Incarné par Jean-François Breuer, Philippe ne se laisse pas démonter. C’est un psy au sourire mielleux et au ton patelin. Cependant il perd la main, quand tout à coup Isabelle tire deux coups de feu et prend coach et collègues en otages. Un coup de force dérisoire, qui entraîne une série de péripéties loufoques et de révélations sur le mal-être du groupe.

Dûment badgés, affublés de noms anglo-saxons, censés désigner leurs fonctions, ces employés n’arrivent pas à donner du sens à leur travail. Ils établissent des statistiques, dessinent des graphiques, colorient des tableaux, qui croupissent dans des dossiers sans destinataire. Parfois, pour améliorer leurs performances, la direction leur propose des expériences surprenantes. Comme cette initiation à la plongée. Dans le bureau : l’entreprise n’a pas de piscine !

En évoquant cet univers kafkaïen, Dominique Bréda n’hésite pas à grossir le trait. Mais son cynisme est tempéré par son empathie pour les personnages. Et il peut compter sur la complicité de ses comédiens, pour traduire leur vérité et laisser percer la détresse, sous les éclats de rire. Xavier Elsen souligne l’amertume de Bernard, révolté par la stupidité de son boulot et l’absence de communication avec la hiérarchie. Petit chef sarcastique, il a surnommé Caroline et Isabelle "ficus et cactus". Sous son mépris, se cache pourtant une volonté de les protéger contre leur faiblesse.

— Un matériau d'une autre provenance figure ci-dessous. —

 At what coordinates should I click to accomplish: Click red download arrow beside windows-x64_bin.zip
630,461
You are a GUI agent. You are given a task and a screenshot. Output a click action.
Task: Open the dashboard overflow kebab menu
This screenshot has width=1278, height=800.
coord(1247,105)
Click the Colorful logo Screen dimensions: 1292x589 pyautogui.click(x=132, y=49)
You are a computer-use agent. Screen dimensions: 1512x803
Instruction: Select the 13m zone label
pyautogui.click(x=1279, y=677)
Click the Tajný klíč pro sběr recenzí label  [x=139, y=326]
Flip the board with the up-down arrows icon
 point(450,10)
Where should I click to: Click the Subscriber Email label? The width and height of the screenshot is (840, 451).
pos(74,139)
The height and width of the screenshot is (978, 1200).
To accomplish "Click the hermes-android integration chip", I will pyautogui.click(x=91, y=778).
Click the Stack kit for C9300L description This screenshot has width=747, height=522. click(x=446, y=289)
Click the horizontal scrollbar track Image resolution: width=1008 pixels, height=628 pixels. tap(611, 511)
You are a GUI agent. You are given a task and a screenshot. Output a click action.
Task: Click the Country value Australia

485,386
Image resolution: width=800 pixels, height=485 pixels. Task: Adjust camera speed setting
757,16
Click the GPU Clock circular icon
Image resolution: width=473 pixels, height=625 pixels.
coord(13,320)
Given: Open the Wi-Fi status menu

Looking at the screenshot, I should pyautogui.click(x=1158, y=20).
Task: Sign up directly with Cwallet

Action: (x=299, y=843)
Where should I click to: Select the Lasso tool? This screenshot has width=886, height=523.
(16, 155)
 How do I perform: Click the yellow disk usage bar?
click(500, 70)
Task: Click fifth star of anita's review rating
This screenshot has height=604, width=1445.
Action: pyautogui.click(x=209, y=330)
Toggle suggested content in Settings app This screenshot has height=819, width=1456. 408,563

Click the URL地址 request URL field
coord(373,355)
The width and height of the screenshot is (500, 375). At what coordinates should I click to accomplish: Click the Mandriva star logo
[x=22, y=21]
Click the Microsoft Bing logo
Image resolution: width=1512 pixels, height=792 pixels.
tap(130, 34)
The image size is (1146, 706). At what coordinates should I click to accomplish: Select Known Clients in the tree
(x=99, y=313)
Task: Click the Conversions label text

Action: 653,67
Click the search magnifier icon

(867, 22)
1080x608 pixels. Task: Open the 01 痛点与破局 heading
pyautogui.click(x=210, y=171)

La voix caverneuse d’Anna Cervinka renforce l’étrangeté de Caroline. Enfermée dans sa bulle, elle a des allures d’autiste, mais nous sidère par certaines confidences et le brio de son autoportrait. Julie Duroisin fait d’Isabelle une fille effacée, pathétique et attendrissante. Protégée par ses grosses lunettes, prématurément vieillie, elle est incapable de se faire confiance. Quand, par son geste désespéré, elle tente de sortir de l’ombre, elle avoue ses scrupules : "Ce n’est pas un braquage, mais une prise d’otages." Contrairement à Isabelle, Marie, la blonde pulpeuse, interprétée par Amélie Saye, prend des initiatives. Et c’est elle qui par son dynamisme ressoude le groupe. Philippe n’était pas indispensable...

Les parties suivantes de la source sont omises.